For bond markets generally, a lot of investor focus will be on whether US wage growth is near to peaking, or if there is danger of it persisting or even worsening. The latter would cause the Fed to tighten policy much further, risking a significant economic slowdown and potentially causing a lot of upset in the financial markets.


The Bank of England’s Monetary Policy Committee (MPC) in early February announced its reasonably well-heralded 25bps rate hike to 0.5% – the second rise in three months. It was subsequently revealed that four of the nine MPC members had voted for a 50bps increase, a hawkish revelation that took many by surprise.

While there is a case that policy rates should be raised faster than previously forecast, the BoE governor emphasised a “modest tightening ” over the coming months, continuing to push back against more hawkish market expectations over the medium term.

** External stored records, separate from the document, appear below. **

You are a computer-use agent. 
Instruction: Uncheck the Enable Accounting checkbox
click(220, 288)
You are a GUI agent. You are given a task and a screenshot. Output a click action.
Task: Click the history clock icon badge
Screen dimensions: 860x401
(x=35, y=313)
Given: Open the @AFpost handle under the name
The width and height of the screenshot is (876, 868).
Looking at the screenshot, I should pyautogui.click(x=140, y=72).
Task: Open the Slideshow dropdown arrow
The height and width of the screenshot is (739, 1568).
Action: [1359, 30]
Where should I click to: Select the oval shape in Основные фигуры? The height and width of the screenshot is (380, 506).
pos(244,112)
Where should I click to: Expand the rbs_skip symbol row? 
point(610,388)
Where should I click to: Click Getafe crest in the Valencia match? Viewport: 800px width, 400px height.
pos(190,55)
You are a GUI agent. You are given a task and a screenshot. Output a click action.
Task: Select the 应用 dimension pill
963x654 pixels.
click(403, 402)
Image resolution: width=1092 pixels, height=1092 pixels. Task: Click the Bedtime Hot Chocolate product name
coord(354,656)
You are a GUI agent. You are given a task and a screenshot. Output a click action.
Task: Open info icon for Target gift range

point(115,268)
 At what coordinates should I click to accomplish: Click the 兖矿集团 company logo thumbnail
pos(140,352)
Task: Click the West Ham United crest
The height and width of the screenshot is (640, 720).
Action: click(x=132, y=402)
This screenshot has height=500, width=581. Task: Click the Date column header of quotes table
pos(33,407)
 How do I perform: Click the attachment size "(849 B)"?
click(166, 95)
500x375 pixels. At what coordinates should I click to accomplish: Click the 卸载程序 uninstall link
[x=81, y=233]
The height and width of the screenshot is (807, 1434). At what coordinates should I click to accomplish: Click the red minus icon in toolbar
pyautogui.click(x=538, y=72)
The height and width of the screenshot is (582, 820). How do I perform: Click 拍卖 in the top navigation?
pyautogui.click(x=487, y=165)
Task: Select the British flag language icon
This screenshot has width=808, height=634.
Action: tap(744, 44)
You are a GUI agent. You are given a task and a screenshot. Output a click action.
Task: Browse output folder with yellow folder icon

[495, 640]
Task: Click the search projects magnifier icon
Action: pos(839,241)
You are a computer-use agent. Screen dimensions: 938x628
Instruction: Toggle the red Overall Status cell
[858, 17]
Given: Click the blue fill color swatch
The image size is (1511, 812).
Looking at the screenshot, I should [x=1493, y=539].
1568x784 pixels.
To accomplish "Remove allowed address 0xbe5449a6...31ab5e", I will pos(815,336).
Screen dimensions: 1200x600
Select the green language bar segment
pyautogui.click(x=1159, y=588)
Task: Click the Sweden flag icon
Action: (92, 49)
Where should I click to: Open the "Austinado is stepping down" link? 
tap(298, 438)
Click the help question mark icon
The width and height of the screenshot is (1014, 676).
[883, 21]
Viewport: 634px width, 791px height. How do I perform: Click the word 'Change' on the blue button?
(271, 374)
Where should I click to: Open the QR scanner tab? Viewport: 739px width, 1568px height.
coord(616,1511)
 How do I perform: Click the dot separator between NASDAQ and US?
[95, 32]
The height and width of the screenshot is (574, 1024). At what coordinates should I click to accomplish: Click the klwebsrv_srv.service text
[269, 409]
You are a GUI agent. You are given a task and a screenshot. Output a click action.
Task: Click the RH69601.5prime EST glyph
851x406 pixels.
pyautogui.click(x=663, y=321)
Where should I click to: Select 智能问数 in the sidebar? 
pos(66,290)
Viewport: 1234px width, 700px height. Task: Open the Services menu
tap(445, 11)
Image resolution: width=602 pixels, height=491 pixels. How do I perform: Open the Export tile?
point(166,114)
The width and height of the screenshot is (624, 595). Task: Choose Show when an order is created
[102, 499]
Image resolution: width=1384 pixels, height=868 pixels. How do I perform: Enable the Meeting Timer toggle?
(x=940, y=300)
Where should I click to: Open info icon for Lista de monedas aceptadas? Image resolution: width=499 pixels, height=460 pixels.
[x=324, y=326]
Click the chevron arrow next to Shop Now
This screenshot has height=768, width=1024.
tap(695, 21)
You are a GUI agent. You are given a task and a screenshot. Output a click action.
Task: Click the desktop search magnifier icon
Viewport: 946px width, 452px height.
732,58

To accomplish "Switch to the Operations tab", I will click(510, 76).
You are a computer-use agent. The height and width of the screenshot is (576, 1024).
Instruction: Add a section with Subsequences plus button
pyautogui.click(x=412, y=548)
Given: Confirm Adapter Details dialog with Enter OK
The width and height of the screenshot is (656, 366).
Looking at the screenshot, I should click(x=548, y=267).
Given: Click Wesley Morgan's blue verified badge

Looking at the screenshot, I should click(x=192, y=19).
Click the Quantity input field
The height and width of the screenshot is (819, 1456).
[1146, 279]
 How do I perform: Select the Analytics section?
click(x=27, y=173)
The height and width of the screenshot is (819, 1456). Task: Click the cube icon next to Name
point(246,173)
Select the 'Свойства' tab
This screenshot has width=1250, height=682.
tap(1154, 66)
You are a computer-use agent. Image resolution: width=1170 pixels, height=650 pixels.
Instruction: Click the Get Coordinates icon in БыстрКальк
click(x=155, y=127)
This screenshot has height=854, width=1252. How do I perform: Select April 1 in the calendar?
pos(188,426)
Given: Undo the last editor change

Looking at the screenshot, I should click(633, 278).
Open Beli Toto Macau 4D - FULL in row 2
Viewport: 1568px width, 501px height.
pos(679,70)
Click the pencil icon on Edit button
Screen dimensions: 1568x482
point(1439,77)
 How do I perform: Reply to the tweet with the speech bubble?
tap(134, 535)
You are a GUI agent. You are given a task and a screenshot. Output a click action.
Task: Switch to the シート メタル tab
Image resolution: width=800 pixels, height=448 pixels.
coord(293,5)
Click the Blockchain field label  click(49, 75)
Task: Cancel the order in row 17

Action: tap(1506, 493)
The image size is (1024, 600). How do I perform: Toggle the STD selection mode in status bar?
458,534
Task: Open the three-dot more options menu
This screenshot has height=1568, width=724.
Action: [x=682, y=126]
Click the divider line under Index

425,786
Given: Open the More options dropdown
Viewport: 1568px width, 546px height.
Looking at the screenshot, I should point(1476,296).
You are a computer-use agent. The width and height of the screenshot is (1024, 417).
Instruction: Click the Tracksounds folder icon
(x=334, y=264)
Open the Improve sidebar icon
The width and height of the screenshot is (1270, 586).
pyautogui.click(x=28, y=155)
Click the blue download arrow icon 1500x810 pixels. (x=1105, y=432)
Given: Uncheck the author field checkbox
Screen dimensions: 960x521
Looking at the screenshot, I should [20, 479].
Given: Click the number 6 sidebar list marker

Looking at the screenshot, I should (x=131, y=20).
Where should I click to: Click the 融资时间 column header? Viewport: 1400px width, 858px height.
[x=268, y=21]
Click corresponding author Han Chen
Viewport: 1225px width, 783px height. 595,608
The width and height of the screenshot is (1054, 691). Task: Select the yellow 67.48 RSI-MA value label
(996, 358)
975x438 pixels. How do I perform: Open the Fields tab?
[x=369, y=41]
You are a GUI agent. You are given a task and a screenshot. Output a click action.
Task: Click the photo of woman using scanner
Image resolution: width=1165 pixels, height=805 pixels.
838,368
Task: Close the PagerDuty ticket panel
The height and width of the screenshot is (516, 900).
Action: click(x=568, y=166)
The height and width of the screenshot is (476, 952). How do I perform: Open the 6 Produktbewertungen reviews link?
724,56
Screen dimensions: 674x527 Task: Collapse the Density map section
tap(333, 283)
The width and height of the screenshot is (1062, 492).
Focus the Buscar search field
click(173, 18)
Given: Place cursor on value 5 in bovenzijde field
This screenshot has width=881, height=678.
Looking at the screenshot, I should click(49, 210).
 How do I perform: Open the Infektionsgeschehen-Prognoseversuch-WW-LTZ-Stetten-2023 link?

This front-loading of interest rate hikes could provide some near-term support for sterling, especially versus other G10 economies whose central banks are plotting a slower rate trajectory. However, the outlook for the UK remains gloomy, with the BoE downgrading its sterling forecasts on the back of higher expected rates as well as the substantial income squeeze facing the UK consumer.

“The outlook for the UK remains gloomy, with the BoE down-grading its sterling forecasts on the back of higher expected rates as well as the substantial income squeeze facing the UK consumer”

The US dollar’s exceptionalist credentials may be diminished as interest rates around the world rise. However, some forecasters believe it is too early to be calling the top, arguing that, although its peak may indeed be nearer, it has not been reached.

US payroll data point to an economy showing considerable strength, and much nearer to closing the output gap than other economies. US dollar bulls argue that the Fed will need to tighten more than is currently priced into the market. They also argue that the Fed is more likely, and able, to be more aggressive than the ECB, which has to be more careful, given previous bouts of tightening and the potentially damaging impact on peripheral bond markets.

Where there may be more agreement is that a world in which global financial conditions are tightening will likely lead to more volatility in foreign exchange markets and put the vulnerabilities of high-beta currencies into sharper focus.